Yes my example actually wouldnt work without EvilCrpytoKitties is a bad contract regardless any behavior is malicious I dont think tx.origin will protect that but can prevent middleman contract attacks in an automated flow

No, it mostly can't do bad things if contracts follow basic security practices like not using tx.origin. It can't act on your behalf, or move your ether, unless you choose to send it ether. It can only change its own internal state and make calls that set itself as the msg.sender. You don't normally have to audit a smart contract to make sure it can't steal your tokens, you just trust that the tokens have reasonable security and your tokens will be safe regardless.

What did you think of my suggestion that you just trust ApprovedReceiveContract entirely, rather than having the useless tx.origin check?

Maybe an audit is not needed but verification will help to be on the safe side. For example ICO website can get hacked and a contract address can be changed to a malicious contract that accepts Ether and doesnt transfer tokens,

In your example the owner param can be changed by the malicious contract, in my suggestion, tx.origin can not be changed

interface token (){
  remoteApprove(address spender, uint value)
}

contract TokenReceiver {
 function TokenReceiver(address addressOfToken){
   tokenReward = token(addresOfToken)
  }

   function approveRemoteTransfer(uint value){
     tokenReward.remoteApprove(this, value)
  }
}

1) interact approveRemoteTransfer

remoteApprove(_spender){
  require(approvedReceiver(msg.sender));
  allowance[tx.origin][_spender] = _value;
}

1. msg.sender is the contract TokenReceiver, tx.origin is the msg.sender from TokenReceiver

@PeterBorah I will just remain as compliant to ERC-20 token in case tx.origin becomes deprecated, I can also run a rinkeby contract to see if you can exploit it

There are legitimate use cases for tx.origin, it is silly to try and remove this just because people can shoot themselves in the foot with it. It may be 'bad security practice' with many use cases, but msg.sender isn't appropriate for others and must remain usable when necessary.

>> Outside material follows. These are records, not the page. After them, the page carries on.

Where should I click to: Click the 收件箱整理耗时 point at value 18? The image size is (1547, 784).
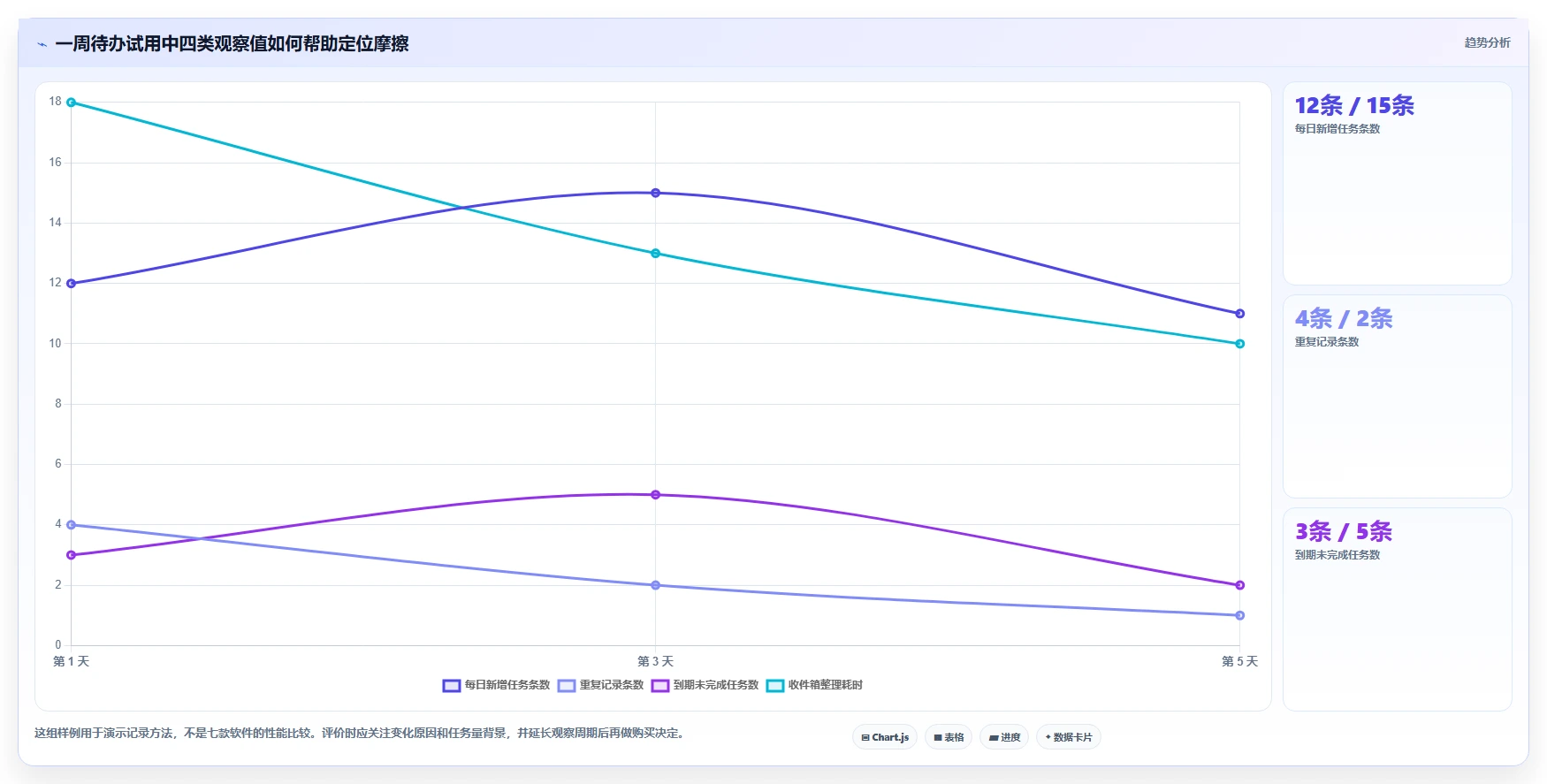click(x=72, y=103)
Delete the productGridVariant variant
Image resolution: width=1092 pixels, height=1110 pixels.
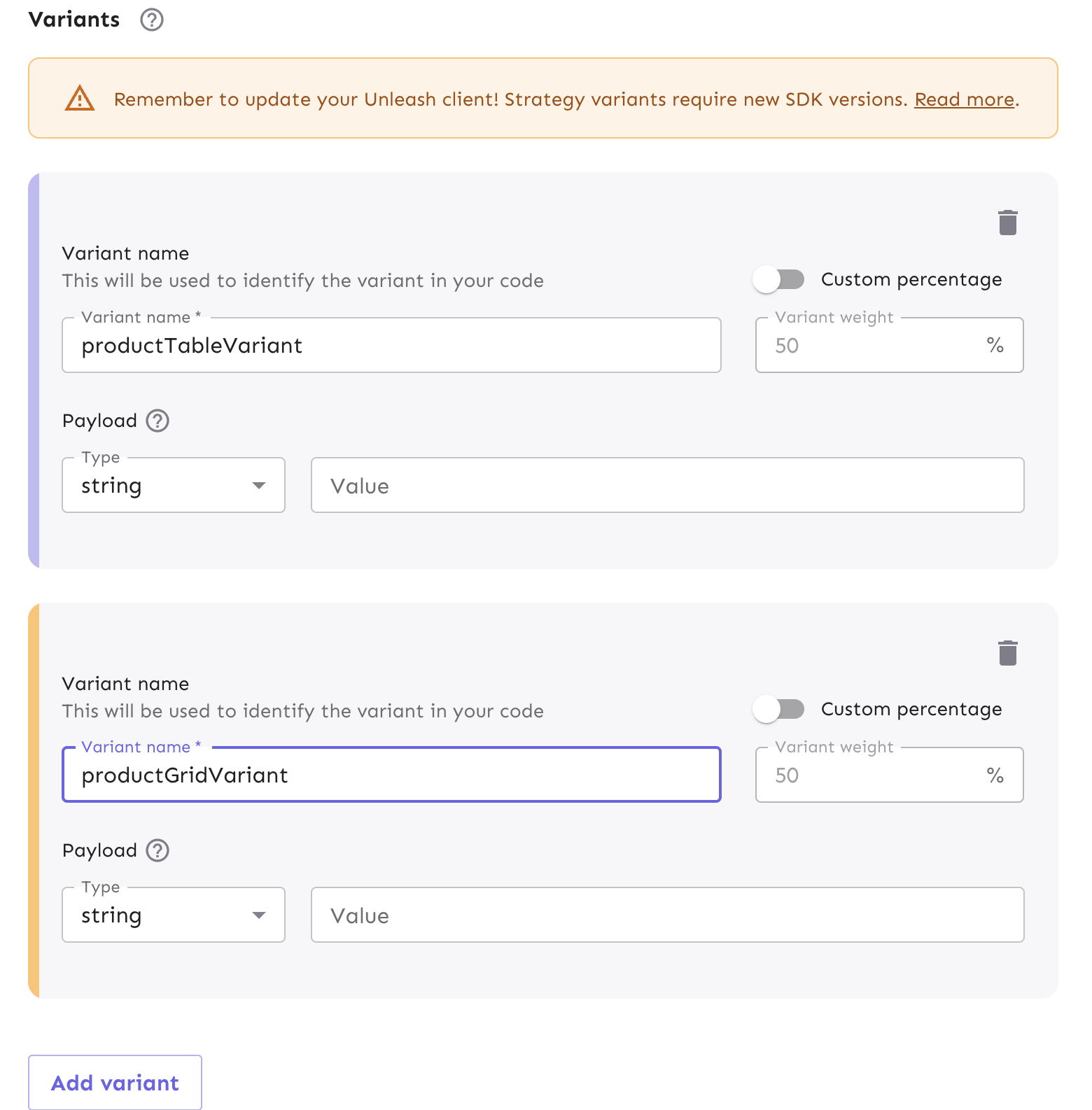point(1007,653)
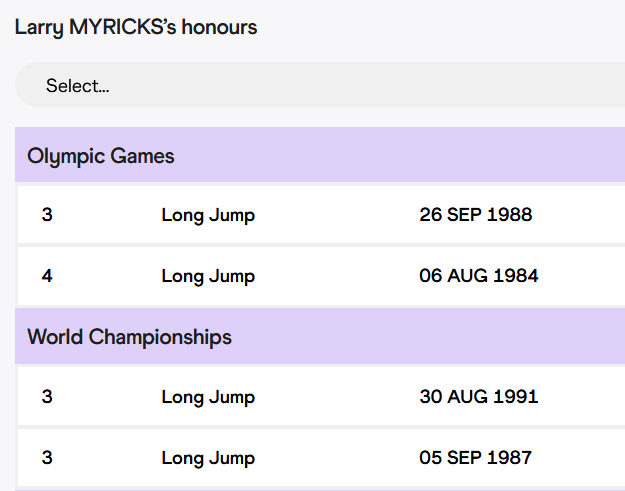Select placing 3 in the 1988 Olympic row
This screenshot has height=491, width=625.
pos(47,215)
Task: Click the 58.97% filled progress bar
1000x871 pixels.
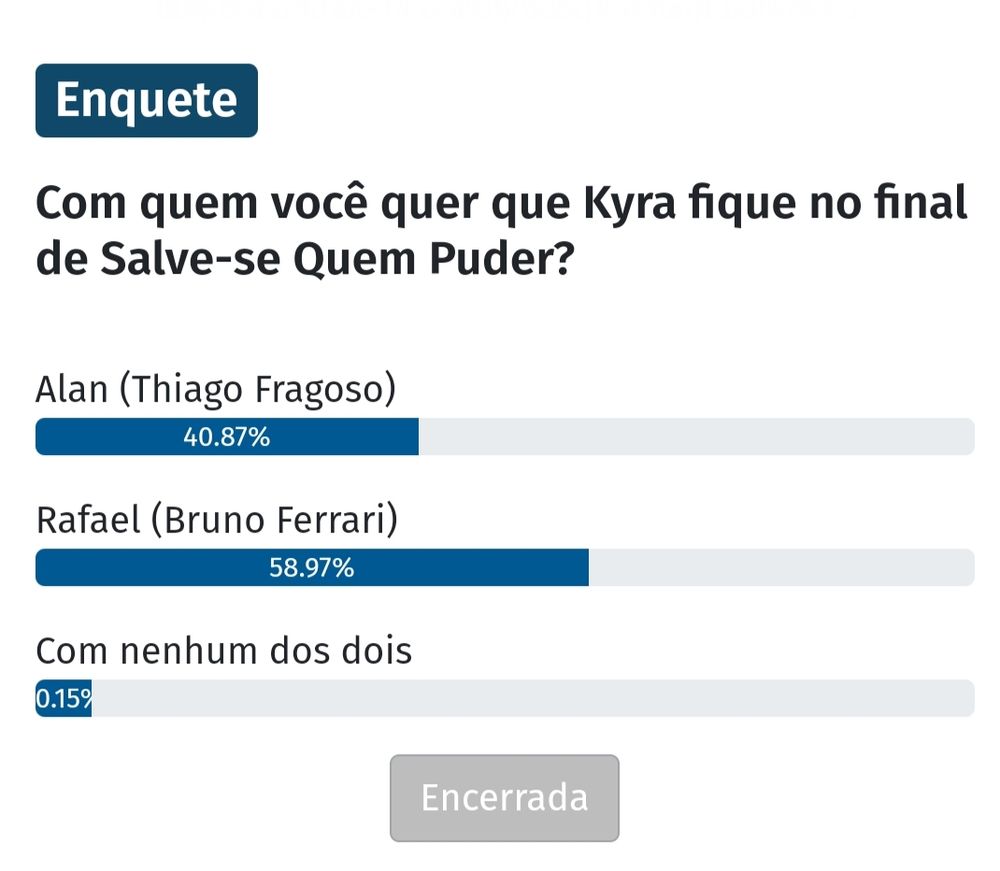Action: [x=312, y=567]
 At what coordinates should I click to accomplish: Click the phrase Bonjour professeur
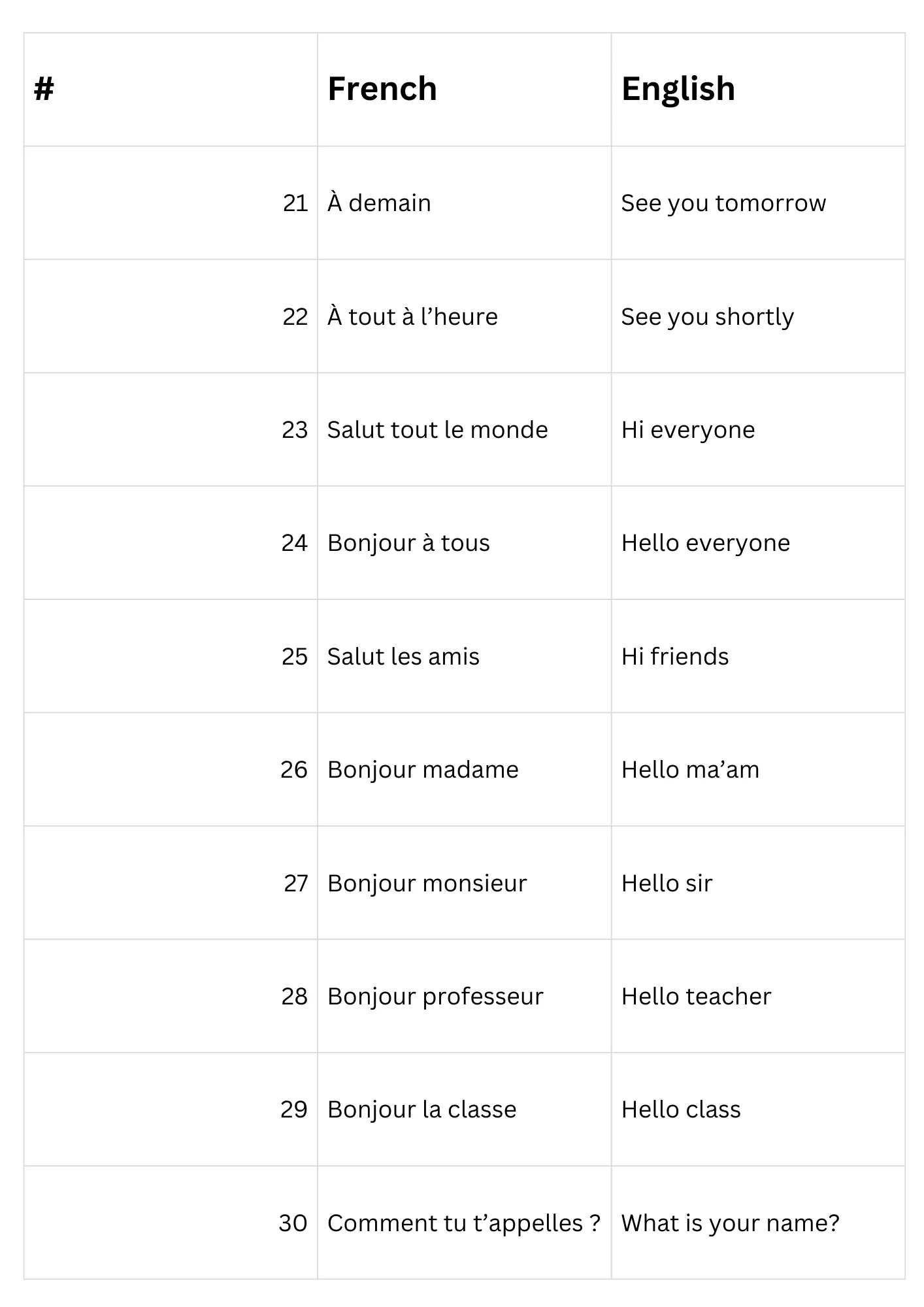tap(435, 997)
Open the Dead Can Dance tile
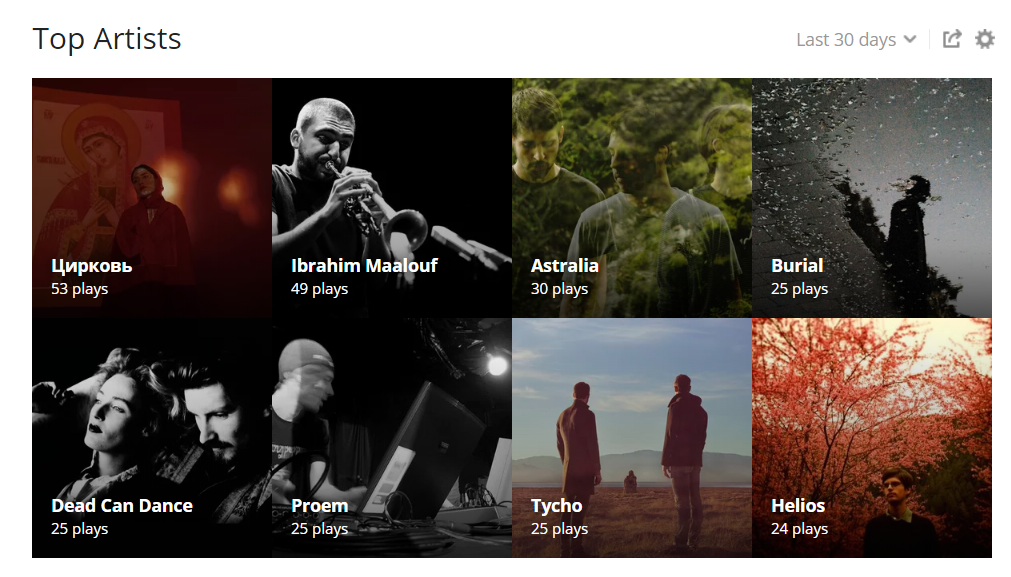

For example, I want to verify the call chain of a transaction, to ensure that it originated from a user, and that it passed through exactly two other contracts (which are on my whitelist) before reaching me.

@akrolak you’re getting tx.orgin to return a contract address ? I’m really interested. Please explain how you got that problem ! (including through e mail).

@PeterBorah wouldn't one need tx.origin if they are delegating on behalf of the caller? at the moment it is not possible to keep the msg.sender for the original caller when using a proxy contract for example.

@PeterBorah wouldn't one need tx.origin if they are delegating on behalf of the caller? at the moment it is not possible to keep the msg.sender for the original caller when using a proxy contract for example.

No, you would not need that, even worse, it is really a bad idea.

You should keep msg.sender by using a trusted proxy contract and then you can verify that msg.sender is approved proxy contract and then you have original sender as an argument to transaction.

On the other hand, if you use tx.origin, you allow any contract deployed on the blockchain to be a proxy, meaning someone wants to buy a CryptoDog or play with some stupid game and that contract could act on behalf of the user, if you rely on tx.origin. Please, don't do that.

+1 for removing tx.origin

On the other hand, if you use tx.origin, you allow any contract deployed on the blockchain to be a proxy, meaning someone wants to buy a CryptoDog or play with some stupid game and that contract could act on behalf of the user, if you rely on tx.origin. Please, don't do that.

This is a valid use case, as I said before - I don't think it's justified to remove useful functionality solely to prevent people from shooting themselves in the foot.

In reposte, I propose to remove malloc from C, because it often leads to memory leaks.